Finland could consider making assistance for rejected asylum seekers a criminal offence, according to the Interior Minister Paula Risikko, as her department looks for ways to speed up deportations.
The security establishment continues to suggest legislative changes to the asylum and immigration system in the wake of Friday's stabbings in Turku, in which a Moroccan man attacked ten people, killing two, before he was shot in the hip and arrested by police.
The suspect, who admits his actions but denies murder with terrorist intent, had applied for asylum in Finland but been rejected. Subsequently political attention has turned to possible legislative moves including a long-sought intelligence law, a look at establishing detention centres for rejected asylum seekers, and other measures.
On Wednesday Interior Minister Paula Risikko said that there are 11,000 asylum seekers in reception centres who have received a negative asylum decision and for whom the appeals process is unlikely to be successful. The majority of them are likely to return to their home countries.
Some 1,400 people have exhausted their appeals but refused to leave the country. They are awaiting deportation by the police. The main reason for delays is that they lack documents from their home countries, according to Risikko.
"Countries don't want to send the required documents especially quickly, so we're forced to wait for quite long periods and nobody is returned to their home country," said Risikko at the National Coalition Party's summer retreat.
Of those awaiting deportation, some 800 are Iraqi citizens. Despite several attempts, Finland has not managed to secure a bilateral deportation agreement with Iraq or with several other countries — with the exception of Afghanistan.
Speed up removals
The Interior Minister says she wants to speed up the removal of asylum seekers who receive a negative decision. Voluntary returns have been expedited by making small payments to those who leave, but some remain difficult to persuade.

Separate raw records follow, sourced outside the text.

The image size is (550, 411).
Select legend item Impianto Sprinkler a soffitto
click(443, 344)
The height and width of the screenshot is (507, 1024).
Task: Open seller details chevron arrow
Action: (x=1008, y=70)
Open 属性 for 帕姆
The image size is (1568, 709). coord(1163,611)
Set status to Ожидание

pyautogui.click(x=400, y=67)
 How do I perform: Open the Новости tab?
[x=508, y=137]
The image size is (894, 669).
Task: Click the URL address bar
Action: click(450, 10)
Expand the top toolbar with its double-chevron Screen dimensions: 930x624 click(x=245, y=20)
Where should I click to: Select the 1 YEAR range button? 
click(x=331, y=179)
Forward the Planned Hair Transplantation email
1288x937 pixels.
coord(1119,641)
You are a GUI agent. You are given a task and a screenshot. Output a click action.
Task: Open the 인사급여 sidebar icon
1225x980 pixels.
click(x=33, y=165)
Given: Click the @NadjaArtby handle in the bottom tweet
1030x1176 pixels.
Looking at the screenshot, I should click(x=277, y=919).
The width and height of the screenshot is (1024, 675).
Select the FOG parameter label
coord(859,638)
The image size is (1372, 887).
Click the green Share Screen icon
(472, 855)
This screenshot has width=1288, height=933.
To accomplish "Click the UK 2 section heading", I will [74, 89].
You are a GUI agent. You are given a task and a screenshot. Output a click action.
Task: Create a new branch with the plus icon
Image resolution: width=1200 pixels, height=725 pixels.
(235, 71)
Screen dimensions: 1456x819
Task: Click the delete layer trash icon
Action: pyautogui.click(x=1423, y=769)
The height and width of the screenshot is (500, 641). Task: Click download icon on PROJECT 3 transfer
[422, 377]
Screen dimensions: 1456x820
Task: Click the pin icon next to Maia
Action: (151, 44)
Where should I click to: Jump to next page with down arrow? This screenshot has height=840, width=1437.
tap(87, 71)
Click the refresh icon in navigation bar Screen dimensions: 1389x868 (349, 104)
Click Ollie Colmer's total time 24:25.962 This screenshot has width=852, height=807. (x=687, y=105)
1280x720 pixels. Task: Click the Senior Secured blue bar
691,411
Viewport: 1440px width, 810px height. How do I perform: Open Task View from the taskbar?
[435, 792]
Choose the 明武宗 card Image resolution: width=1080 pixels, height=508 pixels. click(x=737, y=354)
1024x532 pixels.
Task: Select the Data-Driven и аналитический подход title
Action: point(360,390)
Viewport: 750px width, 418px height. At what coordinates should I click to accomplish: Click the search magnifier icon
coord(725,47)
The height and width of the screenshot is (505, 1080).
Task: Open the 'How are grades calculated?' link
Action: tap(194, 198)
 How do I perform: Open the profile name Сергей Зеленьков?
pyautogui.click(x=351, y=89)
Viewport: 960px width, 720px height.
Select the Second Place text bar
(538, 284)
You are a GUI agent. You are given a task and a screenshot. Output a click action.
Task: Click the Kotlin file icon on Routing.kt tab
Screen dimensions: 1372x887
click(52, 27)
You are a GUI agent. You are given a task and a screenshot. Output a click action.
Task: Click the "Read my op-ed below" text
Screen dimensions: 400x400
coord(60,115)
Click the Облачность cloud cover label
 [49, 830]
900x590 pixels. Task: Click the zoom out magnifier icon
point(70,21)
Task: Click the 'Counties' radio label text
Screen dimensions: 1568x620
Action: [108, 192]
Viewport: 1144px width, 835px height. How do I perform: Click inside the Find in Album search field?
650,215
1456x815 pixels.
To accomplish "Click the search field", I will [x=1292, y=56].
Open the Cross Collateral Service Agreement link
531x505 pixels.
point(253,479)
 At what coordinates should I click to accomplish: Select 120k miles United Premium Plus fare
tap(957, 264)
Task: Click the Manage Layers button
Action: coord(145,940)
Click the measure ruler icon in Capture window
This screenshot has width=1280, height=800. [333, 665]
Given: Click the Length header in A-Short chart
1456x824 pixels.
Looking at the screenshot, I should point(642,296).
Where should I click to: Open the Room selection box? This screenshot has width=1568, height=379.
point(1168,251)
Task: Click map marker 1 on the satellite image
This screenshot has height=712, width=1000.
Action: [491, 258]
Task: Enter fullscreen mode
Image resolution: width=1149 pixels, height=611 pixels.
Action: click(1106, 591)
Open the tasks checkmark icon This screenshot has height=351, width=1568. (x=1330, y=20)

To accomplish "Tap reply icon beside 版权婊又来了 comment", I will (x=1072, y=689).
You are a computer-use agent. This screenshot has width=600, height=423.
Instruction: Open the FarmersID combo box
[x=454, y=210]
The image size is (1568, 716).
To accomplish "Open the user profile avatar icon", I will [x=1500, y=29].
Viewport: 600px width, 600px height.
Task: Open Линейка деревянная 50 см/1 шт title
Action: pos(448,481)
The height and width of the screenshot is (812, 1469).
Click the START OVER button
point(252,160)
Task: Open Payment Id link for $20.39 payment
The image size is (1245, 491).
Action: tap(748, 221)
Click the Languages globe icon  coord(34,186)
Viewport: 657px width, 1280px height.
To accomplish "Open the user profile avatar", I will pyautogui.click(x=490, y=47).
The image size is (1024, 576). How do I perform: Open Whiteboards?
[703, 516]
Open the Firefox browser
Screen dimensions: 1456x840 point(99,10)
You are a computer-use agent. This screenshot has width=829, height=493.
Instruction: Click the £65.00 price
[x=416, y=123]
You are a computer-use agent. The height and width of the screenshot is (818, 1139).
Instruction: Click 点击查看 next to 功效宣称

"One aspect that should be looked at is whether we should toughen punishments for immigration crimes," said Risikko.
The government is also considering other ways of making it more difficult for people to reside in Finland without documentation.
"We're also considering whether helping or hiding [rejected asylum seekers] should be punishable," said Risikko.
The ministry is also looking into the establishment of specialist centres for those who have received negative decisions.
Supo chief: Deportation centres would be beneficial
On Wednesday the head of Finland's Security Intelligence Service (Supo), Antti Pelttari said centres for failed asylum seekers would be a step in the right direction. Finnish law does not allow for blanket detention of those subject to deportation orders, but they can be made to live at a certain address and to report to police at regular intervals.
Pelttari told Yle's morning television programme that Finland's security situation would be improved if the country intensified deportation of those who have received deportation orders.
Tip blunder "regrettable"
Pelttari said it was regrettable that Supo did not follow up on the tip that they received half a year ago about the man who allegedly carried out the Turku knife attacks last week. The tip, which was passed onto the agency by police in south-west Finland at the beginning of 2017, alleged that the knife suspect had become radicalised, but Supo did not follow up on the tip.
Earlier this week an agency spokesman said that Supo received "more than one thousand" similar tips over the course of about two years.
The Supo chief said that Finland needs new surveillance laws and that Supo's current investigation abilities were worse than the security agencies of other countries across Europe.
"[Today] we are compelled [by law] to prove that a terrorist threat exists in every single case," Pelttari said.